----- SOURCE EXCERPT

The indictment named appellant’s wife and her former boyfriend as the victims of the attempted murder. Several witnesses testified that appellant had threatened to kill the pair, and two witnesses stated that appellant had spent two nights under the porch of his mobile home with a .410 pump shotgun, waiting for the two victims to drive by. Appellant’s wife testified she left appellant on July 10 and was transported from appellant’s home by her former boyfriend’s sister-in-law. On the morning of July 15, the male victim’s brother found a stick of dynamite and blue and yellow wiring attached to the family car. Earlier that week appellant had displayed a stick of dynamite to a friend and told him he was going to place it under the car used by the family of his wife’s boyfriend. Detonating wire similar to that attached to the dynamite was found in appellant’s bedroom closet.

----------

> **EXERCISE REQUIREMENTS**
1. Name every individual the court excerpt mentions, other than the appellant, by the description it gives each one.
2. Retype the stretch of the court excerpt from "The indictment named" through "appellant’s bedroom closet." without any changes.
The listing after this point has nothing to do with the court excerpt.

----- INFORMATION SHOWN

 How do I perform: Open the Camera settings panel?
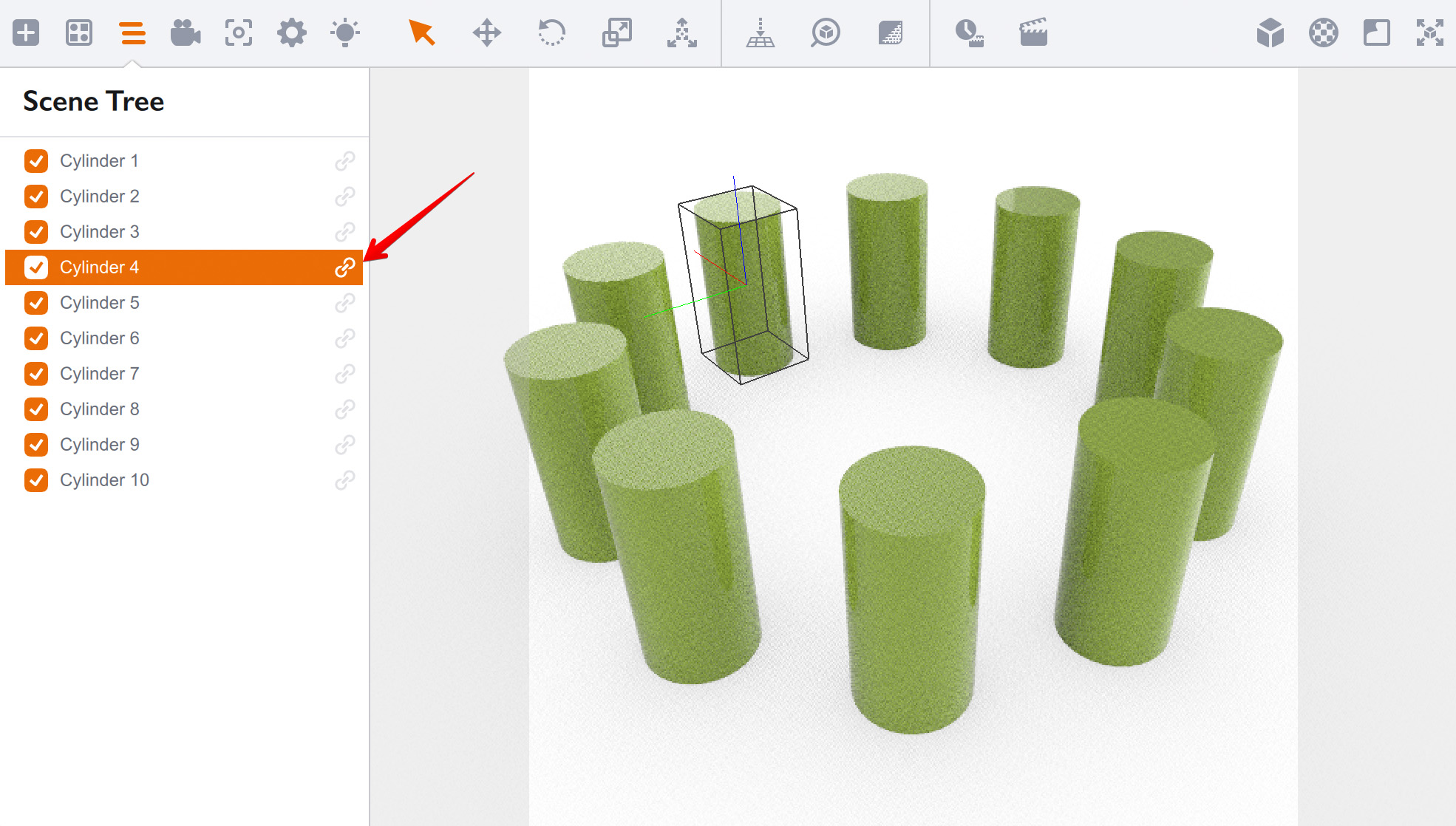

----------

> **RESPONSES TO THE TASKS**
1.
- Appellant's wife
- Her former boyfriend (the male victim)
- The former boyfriend's sister-in-law
- The male victim's brother
- A friend to whom appellant displayed a stick of dynamite

2.
The indictment named appellant’s wife and her former boyfriend as the victims of the attempted murder. Several witnesses testified that appellant had threatened to kill the pair, and two witnesses stated that appellant had spent two nights under the porch of his mobile home with a .410 pump shotgun, waiting for the two victims to drive by. Appellant’s wife testified she left appellant on July 10 and was transported from appellant’s home by her former boyfriend’s sister-in-law. On the morning of July 15, the male victim’s brother found a stick of dynamite and blue and yellow wiring attached to the family car. Earlier that week appellant had displayed a stick of dynamite to a friend and told him he was going to place it under the car used by the family of his wife’s boyfriend. Detonating wire similar to that attached to the dynamite was found in appellant’s bedroom closet.